Los JJOO de Pekín 2008, uno de los primeros grandes acontecimientos internacionales que celebra China en su historia, dieron comienzo ayer en el Estadio Nacional, más conocido como "Nido de Pájaros", a ritmo de tambores de luz y con una espectacular ceremonia dirigida por el cineasta chino Zhang Yimou.
Tras siete años de preparativos enturbiados por protestas contra el régimen comunista, llamamientos al boicot y temor al terrorismo, la fiesta olímpica comenzó a las 8 horas de la noche del día de mayor suerte para la cultura china (día ocho del mes ocho de 2008).

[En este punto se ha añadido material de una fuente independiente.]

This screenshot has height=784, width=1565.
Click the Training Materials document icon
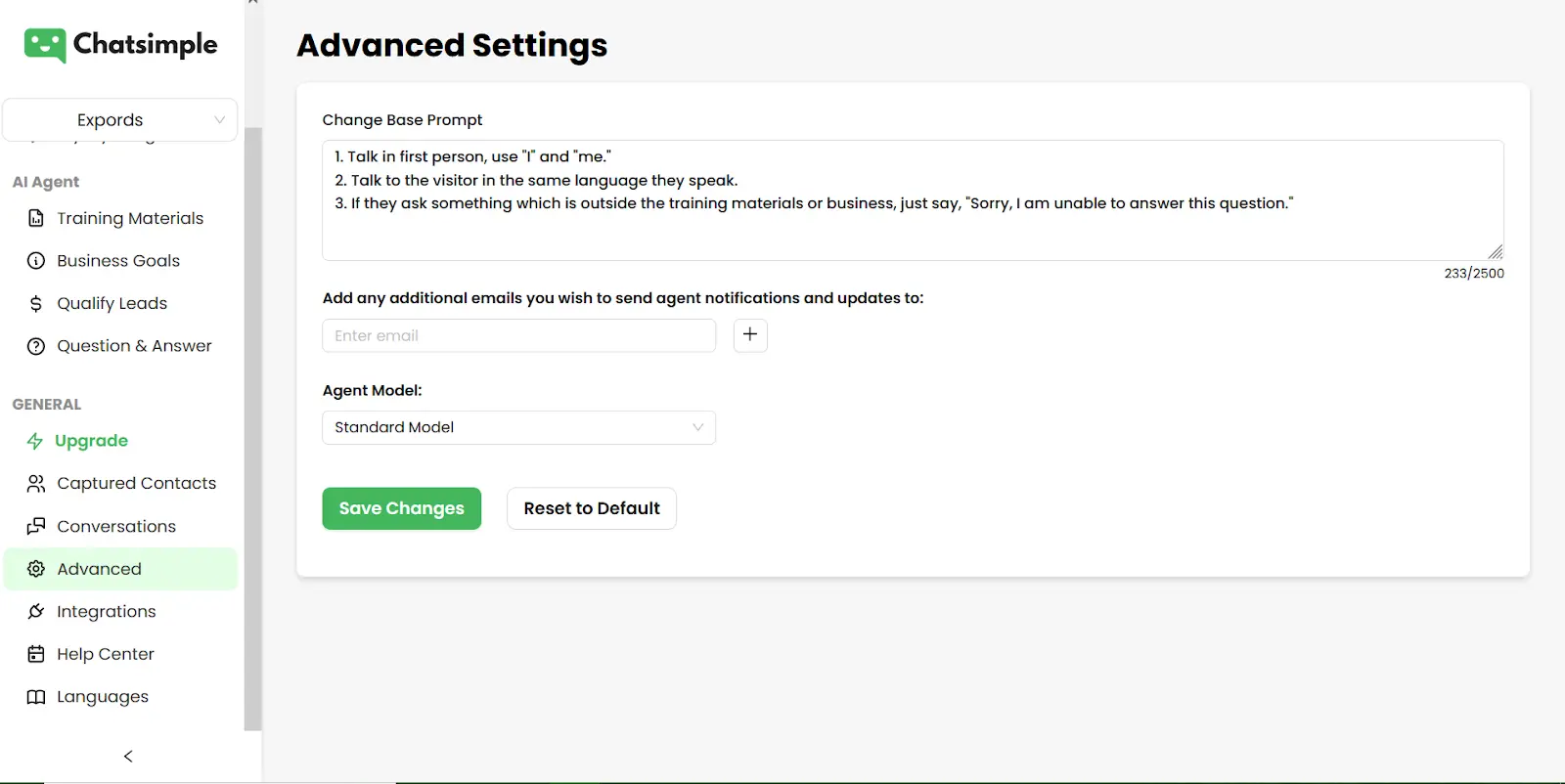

Entre los más de 100.000 asistentes a la ceremonia hubo jefes de Estado, Gobierno y miembros de familias reales de cerca de un centenar de países, entre ellos el presidente estadounidense George W. Bush, su homólogo francés Nicolas Sarkozy, el primer ministro ruso Vladímir Putin y los Príncipes de Asturias.

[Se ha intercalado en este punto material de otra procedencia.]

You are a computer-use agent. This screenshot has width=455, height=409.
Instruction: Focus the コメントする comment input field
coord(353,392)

Tampoco faltaron el presidente del Comité Olímpico Internacional (COI), Jacques Rogge, y el presidente honorario, Juan Antonio Samaranch, en una de las ceremonias más bellas de la historia olímpica.
En ella, Zhang Yimou, el director de películas como "Héroe" y "La Linterna Roja", condensó los 5, 000 años de civilización china mezclando tradición y modernidad, y presentando China al mundo como un país cargado de historia que aspira a convertirse en superpotencia mundial. El espectáculo comenzó con 2, 800 tambores antiguos, los "fou", que marcaron la cuenta atrás de los Juegos, seguidos de versos de las "Analectas" del filósofo Confucio y unos impresionantes aros olímpicos de luz que de forma mágica flotaron en el aire. Niños, bailarines de las 55 minorías étnicas de toda China, música de guqin (cítara tradicional china) y mucho lirismo dibujaron una ceremonia en la que no faltaron la brújula, las cometas, la caligrafía china, el té, la ruta de la seda, el tai chi y otros inconfundibles elementos de la cultura china.
PRESUPUESTO
Cuarenta millones de dólares invirtió Beijing para metamorfosear una urbe de cerca de 20 millones de habitantes con estadios y rascacielos futuristas.